Saved data entries:
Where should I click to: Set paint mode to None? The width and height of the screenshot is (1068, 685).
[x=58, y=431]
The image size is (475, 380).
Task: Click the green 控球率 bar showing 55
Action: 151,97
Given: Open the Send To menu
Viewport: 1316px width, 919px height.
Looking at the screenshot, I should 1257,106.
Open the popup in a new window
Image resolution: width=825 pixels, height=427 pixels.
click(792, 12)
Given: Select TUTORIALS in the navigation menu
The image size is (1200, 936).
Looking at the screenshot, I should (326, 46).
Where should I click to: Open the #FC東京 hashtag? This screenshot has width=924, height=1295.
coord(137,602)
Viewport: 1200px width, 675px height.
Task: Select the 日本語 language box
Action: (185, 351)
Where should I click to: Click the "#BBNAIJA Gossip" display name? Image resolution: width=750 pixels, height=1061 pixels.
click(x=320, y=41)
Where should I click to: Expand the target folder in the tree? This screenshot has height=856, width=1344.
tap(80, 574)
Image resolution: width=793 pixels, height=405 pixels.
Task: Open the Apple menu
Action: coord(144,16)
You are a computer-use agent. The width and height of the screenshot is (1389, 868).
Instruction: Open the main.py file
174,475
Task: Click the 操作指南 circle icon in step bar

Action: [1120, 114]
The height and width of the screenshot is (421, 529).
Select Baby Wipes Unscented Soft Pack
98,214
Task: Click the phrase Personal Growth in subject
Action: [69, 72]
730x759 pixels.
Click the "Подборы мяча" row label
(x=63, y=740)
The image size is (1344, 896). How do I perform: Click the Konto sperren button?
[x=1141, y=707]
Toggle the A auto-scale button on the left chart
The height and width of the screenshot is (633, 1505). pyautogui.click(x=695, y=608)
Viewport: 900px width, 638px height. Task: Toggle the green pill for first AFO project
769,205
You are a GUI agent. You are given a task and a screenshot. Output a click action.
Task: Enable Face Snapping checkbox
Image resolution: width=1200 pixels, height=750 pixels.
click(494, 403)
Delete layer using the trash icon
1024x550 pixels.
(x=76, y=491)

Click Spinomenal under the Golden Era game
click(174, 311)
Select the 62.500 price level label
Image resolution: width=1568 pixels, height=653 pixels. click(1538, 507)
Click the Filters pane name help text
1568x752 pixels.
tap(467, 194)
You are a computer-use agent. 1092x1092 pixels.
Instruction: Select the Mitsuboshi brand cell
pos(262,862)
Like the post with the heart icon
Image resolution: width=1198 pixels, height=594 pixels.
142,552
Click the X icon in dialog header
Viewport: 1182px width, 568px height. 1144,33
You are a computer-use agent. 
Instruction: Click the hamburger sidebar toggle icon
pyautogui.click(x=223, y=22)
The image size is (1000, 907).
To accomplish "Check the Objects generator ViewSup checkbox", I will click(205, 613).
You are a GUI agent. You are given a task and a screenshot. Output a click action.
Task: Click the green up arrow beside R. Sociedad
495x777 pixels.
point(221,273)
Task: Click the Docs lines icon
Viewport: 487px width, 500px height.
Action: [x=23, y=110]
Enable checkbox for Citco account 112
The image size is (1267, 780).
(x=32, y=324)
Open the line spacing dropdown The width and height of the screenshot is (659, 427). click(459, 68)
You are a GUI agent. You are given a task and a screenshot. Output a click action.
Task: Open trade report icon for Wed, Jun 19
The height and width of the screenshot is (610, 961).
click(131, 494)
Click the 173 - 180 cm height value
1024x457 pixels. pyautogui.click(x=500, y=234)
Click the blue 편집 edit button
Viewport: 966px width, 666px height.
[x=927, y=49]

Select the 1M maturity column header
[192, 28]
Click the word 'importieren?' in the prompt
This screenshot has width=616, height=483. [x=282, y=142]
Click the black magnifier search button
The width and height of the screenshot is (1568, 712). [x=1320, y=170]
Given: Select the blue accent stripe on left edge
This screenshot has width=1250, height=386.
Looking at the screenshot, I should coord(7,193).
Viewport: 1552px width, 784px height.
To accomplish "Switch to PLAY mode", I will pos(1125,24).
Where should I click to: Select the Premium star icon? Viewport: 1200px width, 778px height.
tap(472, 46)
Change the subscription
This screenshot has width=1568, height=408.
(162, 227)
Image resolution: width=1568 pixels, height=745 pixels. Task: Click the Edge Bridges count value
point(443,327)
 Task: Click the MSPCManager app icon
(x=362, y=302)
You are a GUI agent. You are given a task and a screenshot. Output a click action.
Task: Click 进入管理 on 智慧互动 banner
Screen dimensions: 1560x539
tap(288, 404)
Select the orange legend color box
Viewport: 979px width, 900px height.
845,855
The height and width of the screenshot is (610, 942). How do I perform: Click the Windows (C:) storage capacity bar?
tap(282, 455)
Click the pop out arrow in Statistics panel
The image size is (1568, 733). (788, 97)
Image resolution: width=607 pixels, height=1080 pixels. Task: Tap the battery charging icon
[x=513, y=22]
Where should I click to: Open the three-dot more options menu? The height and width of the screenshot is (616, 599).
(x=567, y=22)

- [WHAT IS REQUIRED] Every entry needs to be written out again, exactly as given.

- [SOLVED PROBLEM]
Where should I click to: Set paint mode to None? The width and height of the screenshot is (1068, 685).
[x=58, y=431]
The image size is (475, 380).
Task: Click the green 控球率 bar showing 55
Action: 151,97
Given: Open the Send To menu
Viewport: 1316px width, 919px height.
Looking at the screenshot, I should 1257,106.
Open the popup in a new window
Image resolution: width=825 pixels, height=427 pixels.
click(792, 12)
Given: Select TUTORIALS in the navigation menu
The image size is (1200, 936).
Looking at the screenshot, I should (326, 46).
Where should I click to: Open the #FC東京 hashtag? This screenshot has width=924, height=1295.
coord(137,602)
Viewport: 1200px width, 675px height.
Task: Select the 日本語 language box
Action: (185, 351)
Where should I click to: Click the "#BBNAIJA Gossip" display name? Image resolution: width=750 pixels, height=1061 pixels.
click(x=320, y=41)
Where should I click to: Expand the target folder in the tree? This screenshot has height=856, width=1344.
tap(80, 574)
Image resolution: width=793 pixels, height=405 pixels.
Task: Open the Apple menu
Action: coord(144,16)
You are a computer-use agent. The width and height of the screenshot is (1389, 868).
Instruction: Open the main.py file
174,475
Task: Click the 操作指南 circle icon in step bar

Action: [1120, 114]
The height and width of the screenshot is (421, 529).
Select Baby Wipes Unscented Soft Pack
98,214
Task: Click the phrase Personal Growth in subject
Action: [69, 72]
730x759 pixels.
Click the "Подборы мяча" row label
(x=63, y=740)
The image size is (1344, 896). How do I perform: Click the Konto sperren button?
[x=1141, y=707]
Toggle the A auto-scale button on the left chart
The height and width of the screenshot is (633, 1505). pyautogui.click(x=695, y=608)
Viewport: 900px width, 638px height. Task: Toggle the green pill for first AFO project
769,205
You are a GUI agent. You are given a task and a screenshot. Output a click action.
Task: Enable Face Snapping checkbox
Image resolution: width=1200 pixels, height=750 pixels.
click(494, 403)
Delete layer using the trash icon
1024x550 pixels.
(x=76, y=491)

Click Spinomenal under the Golden Era game
click(174, 311)
Select the 62.500 price level label
Image resolution: width=1568 pixels, height=653 pixels. click(1538, 507)
Click the Filters pane name help text
1568x752 pixels.
tap(467, 194)
You are a computer-use agent. 1092x1092 pixels.
Instruction: Select the Mitsuboshi brand cell
pos(262,862)
Like the post with the heart icon
Image resolution: width=1198 pixels, height=594 pixels.
142,552
Click the X icon in dialog header
Viewport: 1182px width, 568px height. 1144,33
You are a computer-use agent. 
Instruction: Click the hamburger sidebar toggle icon
pyautogui.click(x=223, y=22)
The image size is (1000, 907).
To accomplish "Check the Objects generator ViewSup checkbox", I will click(205, 613).
You are a GUI agent. You are given a task and a screenshot. Output a click action.
Task: Click the green up arrow beside R. Sociedad
495x777 pixels.
point(221,273)
Task: Click the Docs lines icon
Viewport: 487px width, 500px height.
Action: [x=23, y=110]
Enable checkbox for Citco account 112
The image size is (1267, 780).
(x=32, y=324)
Open the line spacing dropdown The width and height of the screenshot is (659, 427). click(459, 68)
You are a GUI agent. You are given a task and a screenshot. Output a click action.
Task: Open trade report icon for Wed, Jun 19
The height and width of the screenshot is (610, 961).
click(131, 494)
Click the 173 - 180 cm height value
1024x457 pixels. pyautogui.click(x=500, y=234)
Click the blue 편집 edit button
Viewport: 966px width, 666px height.
[x=927, y=49]

Select the 1M maturity column header
[192, 28]
Click the word 'importieren?' in the prompt
This screenshot has width=616, height=483. [x=282, y=142]
Click the black magnifier search button
The width and height of the screenshot is (1568, 712). [x=1320, y=170]
Given: Select the blue accent stripe on left edge
This screenshot has width=1250, height=386.
Looking at the screenshot, I should coord(7,193).
Viewport: 1552px width, 784px height.
To accomplish "Switch to PLAY mode", I will pos(1125,24).
Where should I click to: Select the Premium star icon? Viewport: 1200px width, 778px height.
tap(472, 46)
Change the subscription
This screenshot has width=1568, height=408.
(162, 227)
Image resolution: width=1568 pixels, height=745 pixels. Task: Click the Edge Bridges count value
point(443,327)
 Task: Click the MSPCManager app icon
(x=362, y=302)
You are a GUI agent. You are given a task and a screenshot. Output a click action.
Task: Click 进入管理 on 智慧互动 banner
Screen dimensions: 1560x539
tap(288, 404)
Select the orange legend color box
Viewport: 979px width, 900px height.
845,855
The height and width of the screenshot is (610, 942). How do I perform: Click the Windows (C:) storage capacity bar?
tap(282, 455)
Click the pop out arrow in Statistics panel
The image size is (1568, 733). (788, 97)
Image resolution: width=607 pixels, height=1080 pixels. Task: Tap the battery charging icon
[x=513, y=22]
Where should I click to: Open the three-dot more options menu? The height and width of the screenshot is (616, 599).
(x=567, y=22)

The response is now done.